The jobs will not require workers to have a college degree, he said, adding he is a chemist. His plan is to have a railway spur come into his plant. Chemicals being delivered are therefore not exposed to the air while being unloaded.

Ross said the process uses a vacuum to withdraw the chemical from the railway car and into the machine that will make the end product, chlorine. The process prevents the accidental release of chlorine gas into the atmosphere, he said.

A main concern of city officials was the safety of the community.

Ross explained the process will be in an area that is enclosed but agreed possible exposure could be an issue.

“It’s a serious issue we have to address. That’s where your major concern is, when it’s traveling on the rail,” he said.

Ross said there will be monitoring devices that can detect one part in a million.

“If there’s a problem, it’s going to happen before it gets here,” he said.

“What can you do to assure us as the citizens of Wadley of safety?” Councilman Izell Mack asked Ross.

Ross said he is required to submit a risk management plan to the Environmental Protection Agency (EPA) for approval and the plan is updated as needed.

He said in addition to this plan, there is also a process safety management plan for employees and an emergency action plan.

Ross was asked who would be responsible for any specialized equipment that might be required for the city’s firefighters in case of a release.

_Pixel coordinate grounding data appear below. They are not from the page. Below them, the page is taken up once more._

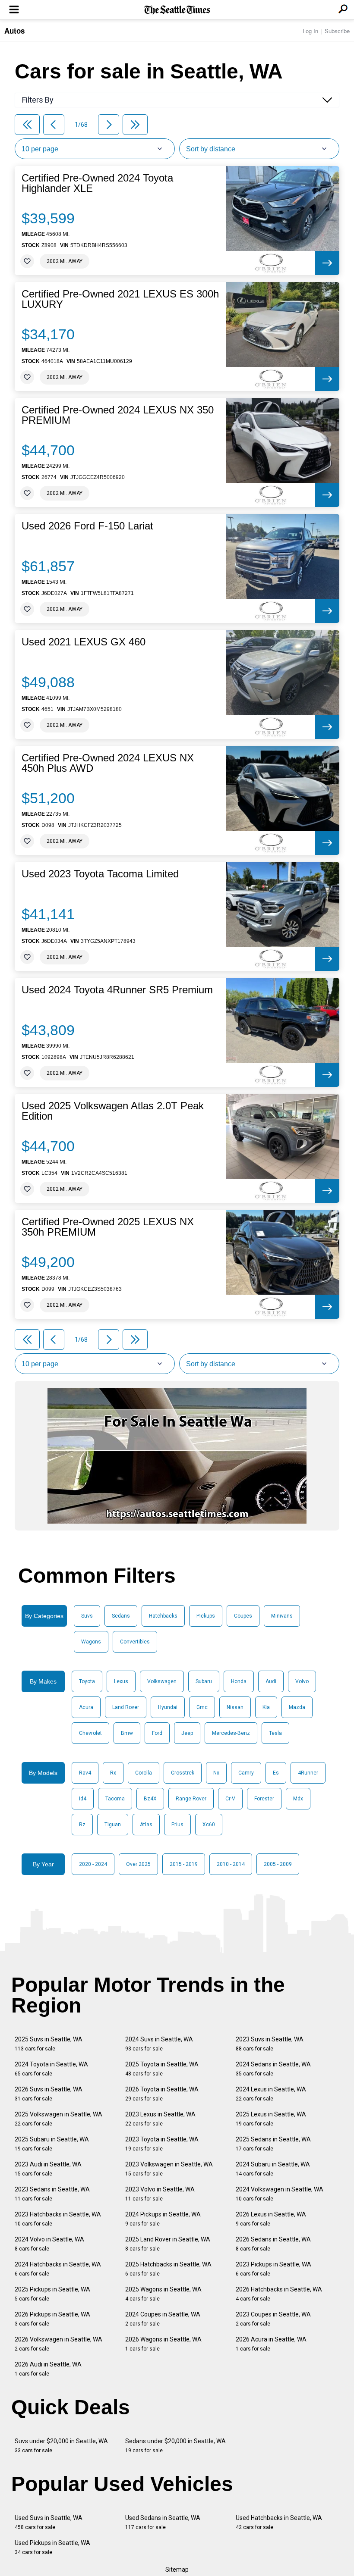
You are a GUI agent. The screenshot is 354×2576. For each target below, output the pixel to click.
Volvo (302, 1681)
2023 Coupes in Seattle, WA (273, 2319)
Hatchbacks (163, 1616)
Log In (310, 31)
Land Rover (125, 1707)
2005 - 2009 (278, 1864)
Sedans (121, 1616)
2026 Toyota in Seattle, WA (162, 2094)
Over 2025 (138, 1864)
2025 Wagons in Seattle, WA (163, 2294)
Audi (271, 1681)
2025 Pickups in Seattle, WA (52, 2294)
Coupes (243, 1616)
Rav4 (85, 1773)
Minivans (282, 1616)
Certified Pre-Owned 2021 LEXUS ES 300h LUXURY (120, 299)
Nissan (235, 1707)
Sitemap (177, 2569)
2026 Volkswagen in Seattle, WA (58, 2344)
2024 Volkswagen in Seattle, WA (279, 2194)
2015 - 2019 (184, 1864)
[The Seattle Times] (177, 10)
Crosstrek (182, 1773)
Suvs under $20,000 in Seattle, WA (61, 2446)
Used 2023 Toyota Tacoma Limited (100, 874)
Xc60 (208, 1825)
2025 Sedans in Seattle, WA (273, 2144)
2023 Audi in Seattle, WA (48, 2169)
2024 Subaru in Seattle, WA (273, 2169)
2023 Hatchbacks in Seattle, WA (58, 2219)
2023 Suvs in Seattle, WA (269, 2044)
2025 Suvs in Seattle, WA (48, 2044)
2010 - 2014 (231, 1864)
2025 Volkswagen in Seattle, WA (58, 2119)
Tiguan (112, 1825)
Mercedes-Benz (231, 1733)
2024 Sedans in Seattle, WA (273, 2069)
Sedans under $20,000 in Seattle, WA (175, 2446)
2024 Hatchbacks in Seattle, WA (58, 2269)
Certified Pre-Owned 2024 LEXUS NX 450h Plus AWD (108, 763)
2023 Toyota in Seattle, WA (162, 2144)
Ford (157, 1733)
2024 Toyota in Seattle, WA (51, 2069)
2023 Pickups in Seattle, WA (273, 2269)
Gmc (202, 1707)
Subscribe (337, 31)
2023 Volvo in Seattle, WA (160, 2194)
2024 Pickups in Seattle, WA (163, 2219)
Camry (246, 1773)
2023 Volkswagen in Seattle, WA (169, 2169)
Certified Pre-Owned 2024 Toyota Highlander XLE (97, 183)
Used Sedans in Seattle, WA (162, 2522)
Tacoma (115, 1799)
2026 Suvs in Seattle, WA (48, 2094)
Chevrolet (90, 1733)
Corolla (143, 1773)
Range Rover (191, 1799)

“We can help with that,” he said.

Ross said he had not yet determined if the area he is considering for his plant is in wetlands or talked with the railroad to see if they will put a switch there.

He said the company will be a wholesaler for the most part.

“We’re looking to raise $7.5 million,” he said.

Ross said he would have to produce about $3.3 million of chlorine annually to break even.

“Ultimately, we still have to get the permit to build from Wadley,” he said.

Mack said the council is willing to do whatever is necessary to bring jobs to the city.

As the meeting was for discussion only, there was no vote. It was agreed, however, to move forward and have the city’s attorney meet with Ross’ attorney.